I already knew that life was not about ‘fitting in’ but about expressing oneself. My individual expression meant so much more than becoming another clone within groups that required certain behaviour and attitude.

With time, I realised that no amount of money or possessions could make one truly happy. That was when I began my inner journey of meditation and self-inquiry. In 1996, I took a sabbatical. I had gone through major changes in my personal life. For instance, my divorce led me to reconsider my life as a whole. I wanted to examine my professional life, my friendships and my existence in its totality. It was necessary that I took stock of my life as I felt that it was ticking away without my conscious awareness.

I needed to make tough decisions on what really mattered and how I wanted to steer the course of my life. Things that were once important seemed to have lost their glitter. Status, money and recognition were no longer a priority. What was very quickly becoming important to me was the meaning I was putting into my life. I was so tired of the pretentiousness and the external societal pressures that did not serve me.

That year, I put my thoughts together and published my first book of poetry. I was also chosen to represent Kenya in Ma-Afrika, a South African competition for women achievers. I was one of 15 women from across Africa and I came to realise that when it comes to helping the less fortunate in society, one does not have to be very rich.

The co-dependency that we have created in our country is unhealthy and regressive. We keep waiting and asking others to solve our problems. We do not take responsibility for where we are at and what we need to do to change things that don’t work. Instead we keep holding out our hands for help and select people to run political offices instead of looking for authentic leaders. If we are to change the course of our lives, we must take responsibility individually and collectively as a people.

Huge change

Following my sabbatical, I joined the Hilton Hotel in 1997 as the director of sales and marketing. I worked there for two years.
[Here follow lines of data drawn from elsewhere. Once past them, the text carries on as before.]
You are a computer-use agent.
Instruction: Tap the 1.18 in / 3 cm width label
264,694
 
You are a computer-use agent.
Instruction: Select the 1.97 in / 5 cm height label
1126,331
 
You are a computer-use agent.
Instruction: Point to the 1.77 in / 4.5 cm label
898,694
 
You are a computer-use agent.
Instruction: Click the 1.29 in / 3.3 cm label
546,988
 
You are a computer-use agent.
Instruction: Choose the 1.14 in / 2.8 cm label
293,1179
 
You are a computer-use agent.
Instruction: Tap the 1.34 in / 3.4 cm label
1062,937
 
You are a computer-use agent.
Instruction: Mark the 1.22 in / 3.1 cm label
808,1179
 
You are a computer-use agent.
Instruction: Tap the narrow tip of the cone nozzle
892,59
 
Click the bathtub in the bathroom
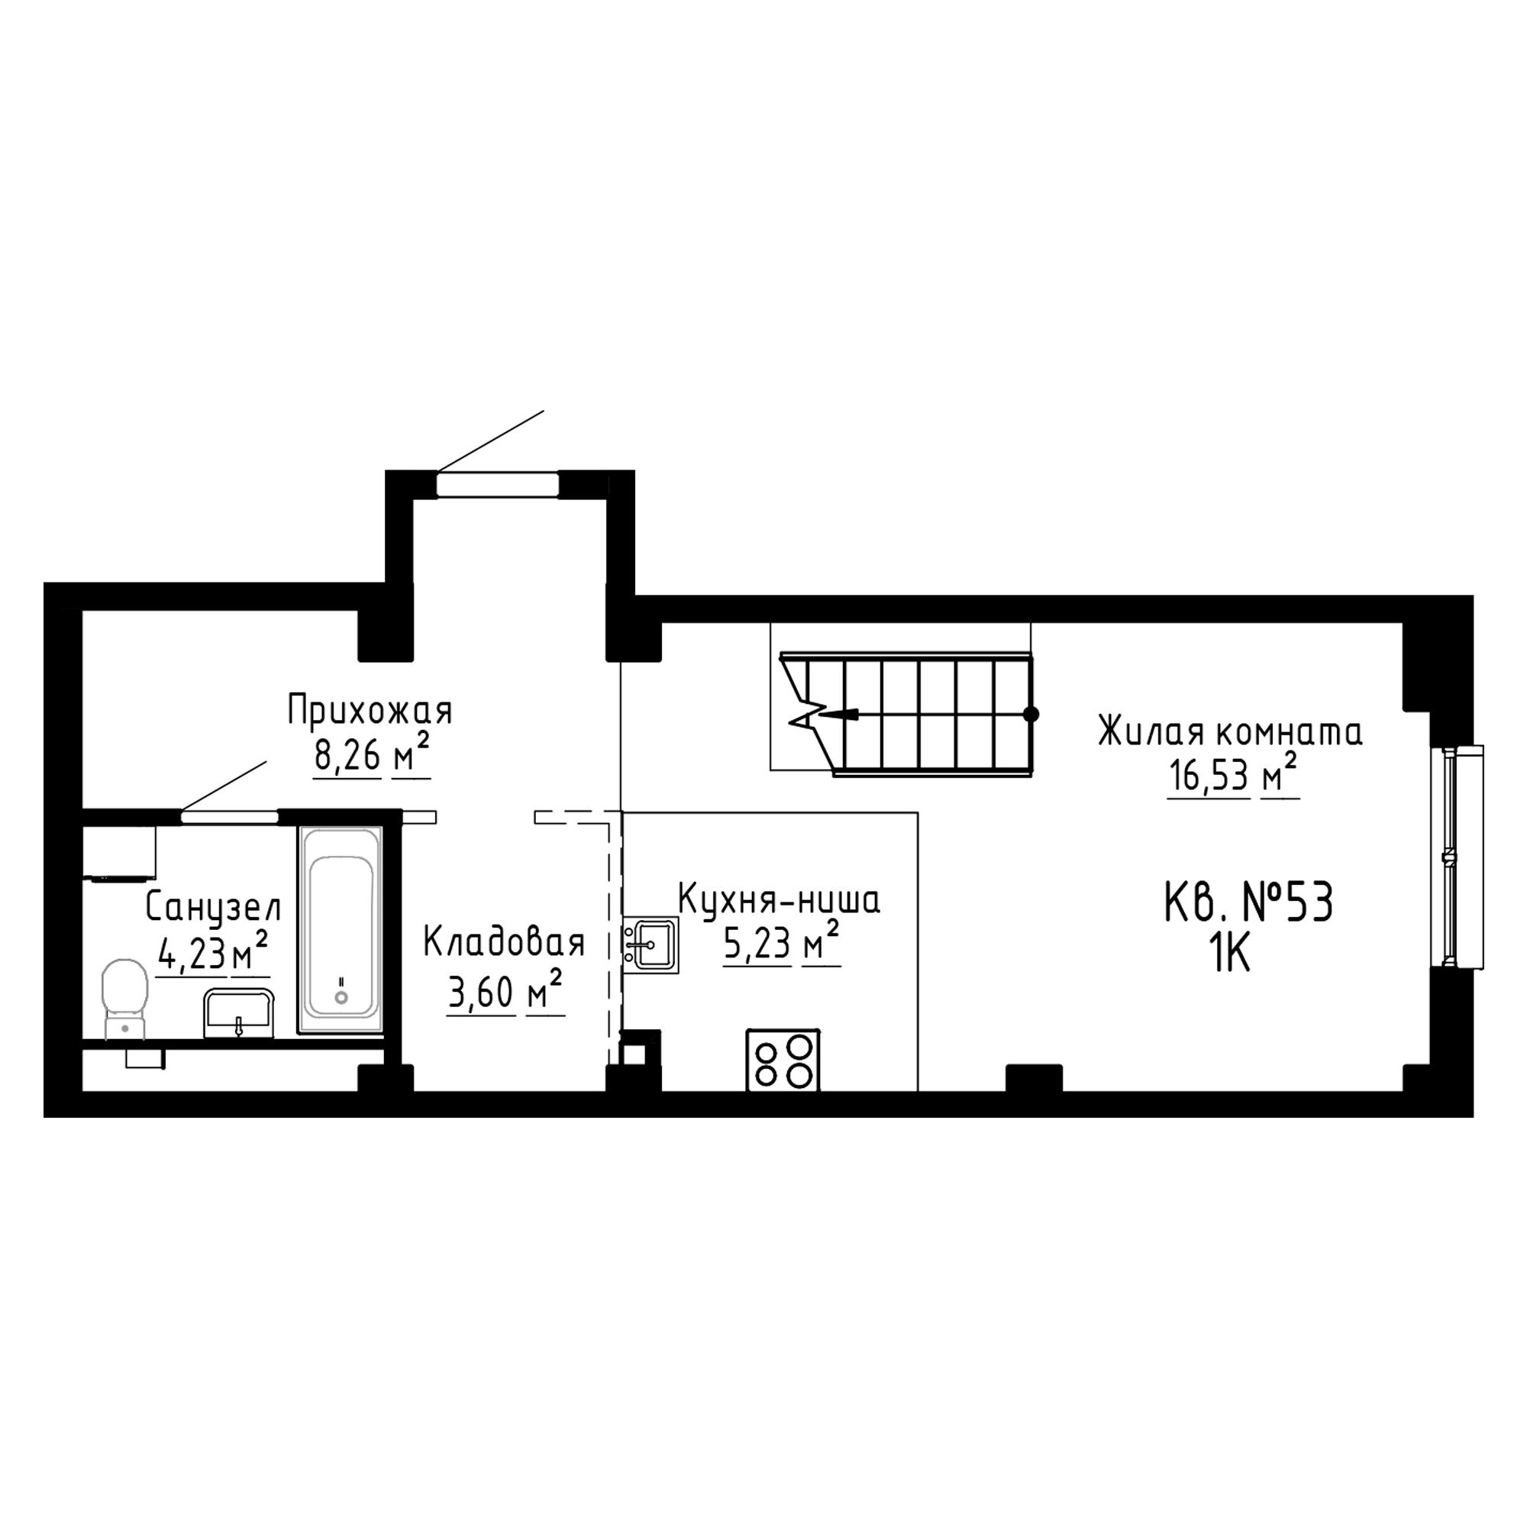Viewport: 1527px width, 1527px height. (341, 928)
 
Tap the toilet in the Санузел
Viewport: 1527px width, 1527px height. (125, 998)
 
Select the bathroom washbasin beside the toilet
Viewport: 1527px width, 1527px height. (239, 1013)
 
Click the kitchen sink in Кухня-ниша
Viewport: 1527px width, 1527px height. (651, 944)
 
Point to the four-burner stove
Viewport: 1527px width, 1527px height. (783, 1060)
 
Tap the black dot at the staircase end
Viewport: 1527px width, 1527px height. (1031, 715)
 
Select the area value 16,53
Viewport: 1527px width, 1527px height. (1209, 777)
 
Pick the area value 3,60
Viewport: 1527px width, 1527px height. (481, 993)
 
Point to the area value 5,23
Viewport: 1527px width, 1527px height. (757, 944)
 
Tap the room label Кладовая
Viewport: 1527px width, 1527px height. (504, 943)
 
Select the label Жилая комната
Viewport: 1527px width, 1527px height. (1231, 732)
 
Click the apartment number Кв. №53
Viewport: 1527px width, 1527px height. (1250, 902)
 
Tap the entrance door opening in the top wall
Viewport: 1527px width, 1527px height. (498, 484)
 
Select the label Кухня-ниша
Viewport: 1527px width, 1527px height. (780, 900)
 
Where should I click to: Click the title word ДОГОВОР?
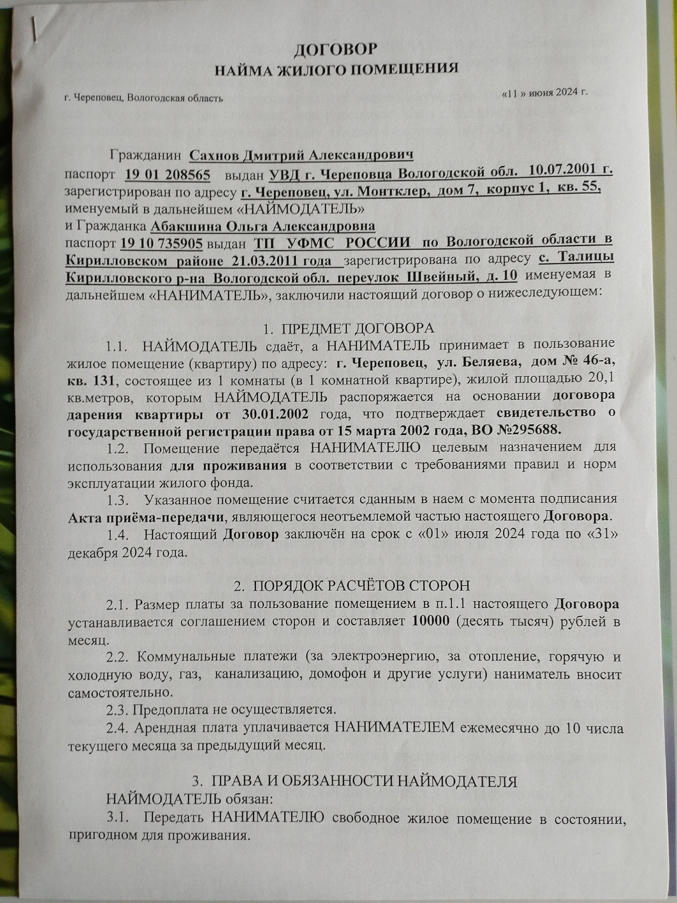335,49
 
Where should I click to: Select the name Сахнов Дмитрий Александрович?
301,156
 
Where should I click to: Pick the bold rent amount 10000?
430,621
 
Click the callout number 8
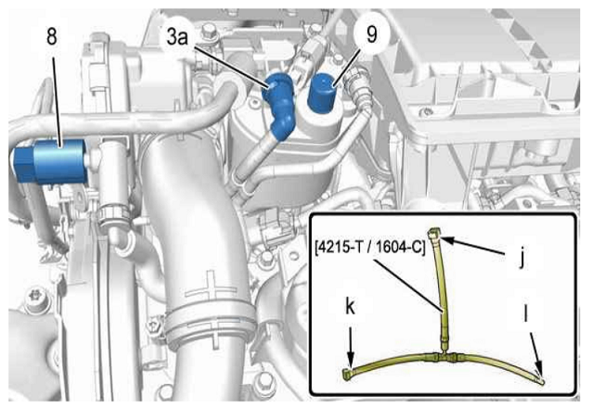tap(52, 37)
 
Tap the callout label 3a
tap(177, 37)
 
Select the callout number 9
tap(372, 34)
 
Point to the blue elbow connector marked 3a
tap(279, 104)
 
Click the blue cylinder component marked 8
tap(49, 162)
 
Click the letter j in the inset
tap(521, 258)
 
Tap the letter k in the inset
tap(351, 307)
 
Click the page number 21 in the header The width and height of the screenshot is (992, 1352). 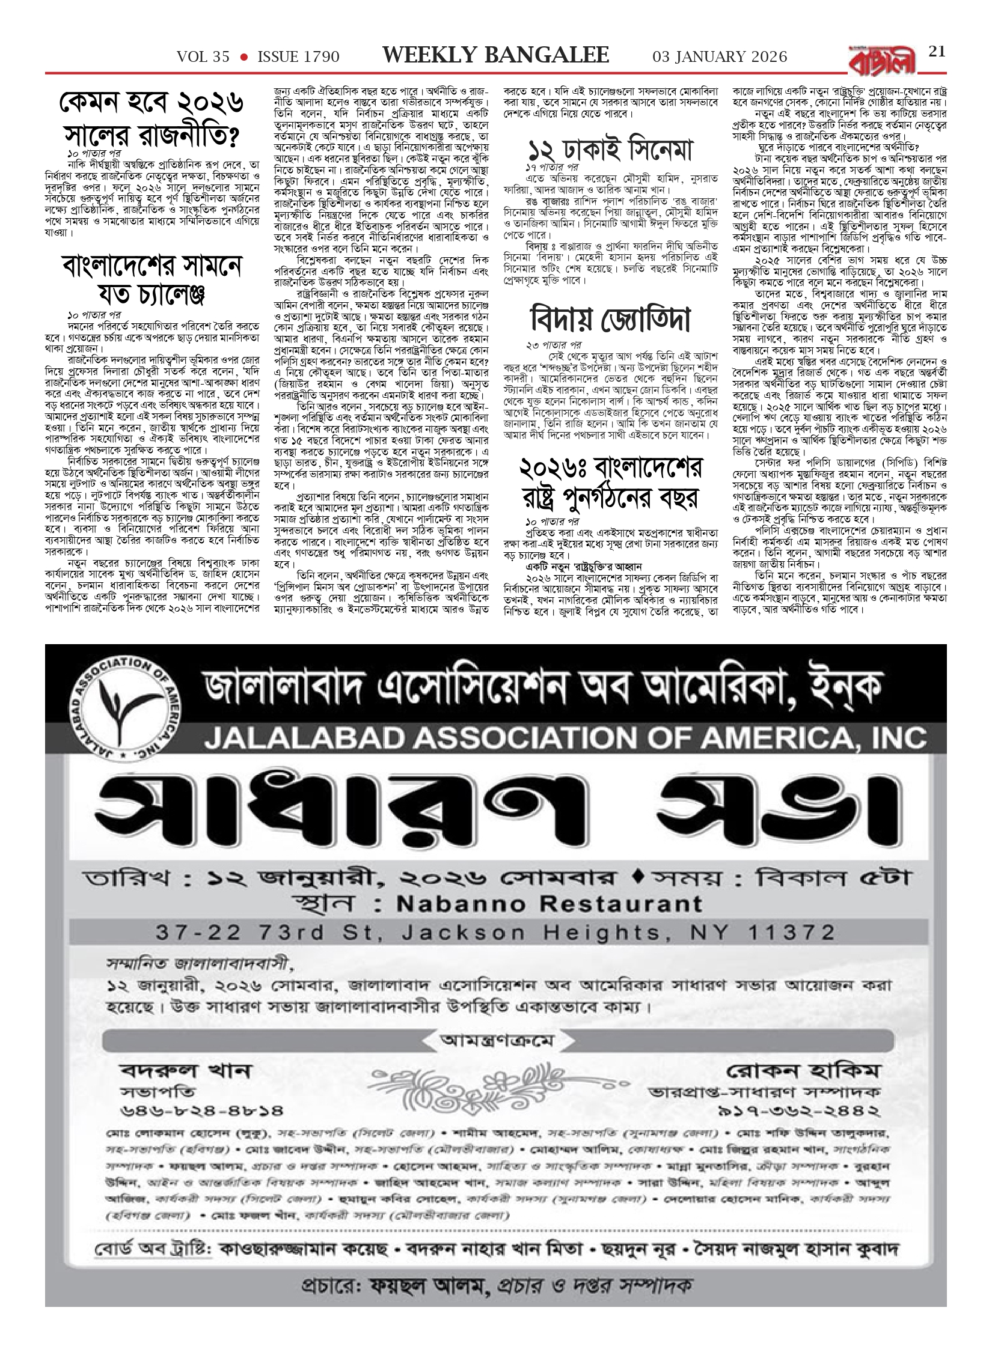coord(937,52)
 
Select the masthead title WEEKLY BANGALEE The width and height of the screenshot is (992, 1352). coord(495,56)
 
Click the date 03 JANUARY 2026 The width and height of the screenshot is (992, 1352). coord(720,57)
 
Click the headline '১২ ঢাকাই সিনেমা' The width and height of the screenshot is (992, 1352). coord(609,148)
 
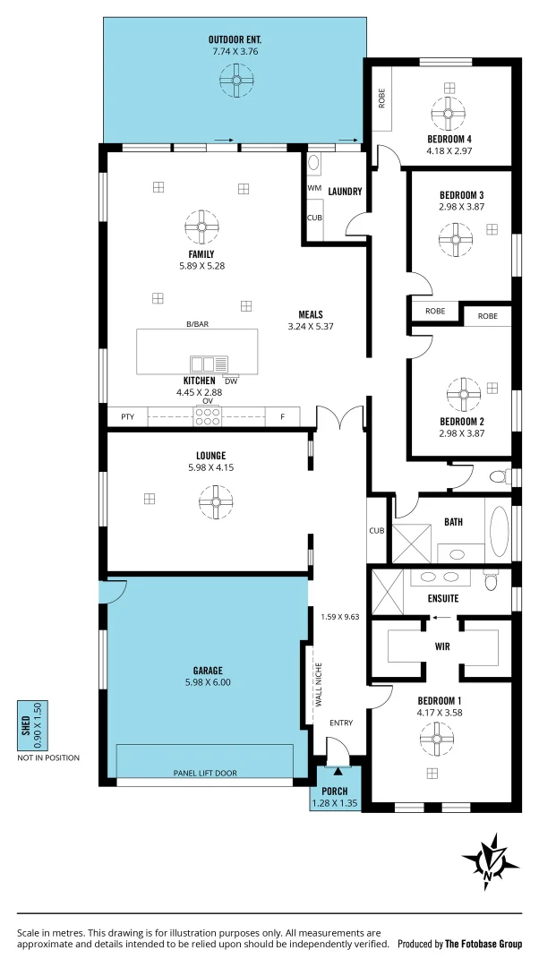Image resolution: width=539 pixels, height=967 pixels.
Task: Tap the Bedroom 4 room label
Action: tap(449, 139)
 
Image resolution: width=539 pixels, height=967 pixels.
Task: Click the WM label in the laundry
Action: tap(314, 189)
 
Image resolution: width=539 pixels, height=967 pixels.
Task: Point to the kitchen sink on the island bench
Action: tap(209, 363)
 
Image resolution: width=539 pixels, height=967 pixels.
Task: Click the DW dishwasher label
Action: tap(231, 381)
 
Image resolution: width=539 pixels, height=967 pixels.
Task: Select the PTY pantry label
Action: tap(126, 416)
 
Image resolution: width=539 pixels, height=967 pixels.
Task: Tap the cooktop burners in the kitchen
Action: tap(208, 415)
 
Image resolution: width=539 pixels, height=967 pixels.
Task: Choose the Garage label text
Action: tap(207, 670)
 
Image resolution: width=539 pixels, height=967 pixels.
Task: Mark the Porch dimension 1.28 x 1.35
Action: tap(335, 803)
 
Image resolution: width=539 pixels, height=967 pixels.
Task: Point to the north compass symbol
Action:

In 2000, life offered me the opportunity for a huge change so I packed my bags and left for Toronto, Canada, where I spent the next nine years of my life. Those years added to my already incredible experiences in Kenya and were such an eye-opener for me in every possible way.

I went from being a consultant for Alitalia Airlines to an affiliate services and customer service manager in a real estate firm. I went from being in a longterm relationship to being single again and re-inventing myself in a foreign country.

After nine years, I decided it was time to come back home. My creativity was at its peak and I decided it was really time to embrace and do what I loved doing. That is when I transformed into the ‘Indian Black Butterfly’ and ‘Paradigm-Shifter’.

My methodologies and ideologies are definitely different. I operate from a space that challenges individuals, groups and businesses to do things differently in order to achieve better results. To progressively move forward, it is extremely necessary we change old habits, patterns, traditions, cultures and belief systems that no longer serve us, and implement clear value systems.

I practise meditation and yoga daily, which keeps me grounded in the understanding that I am just a drop of water in the greater ocean of life.

Challenges keep me anchored and give me the opportunity to grow and learn.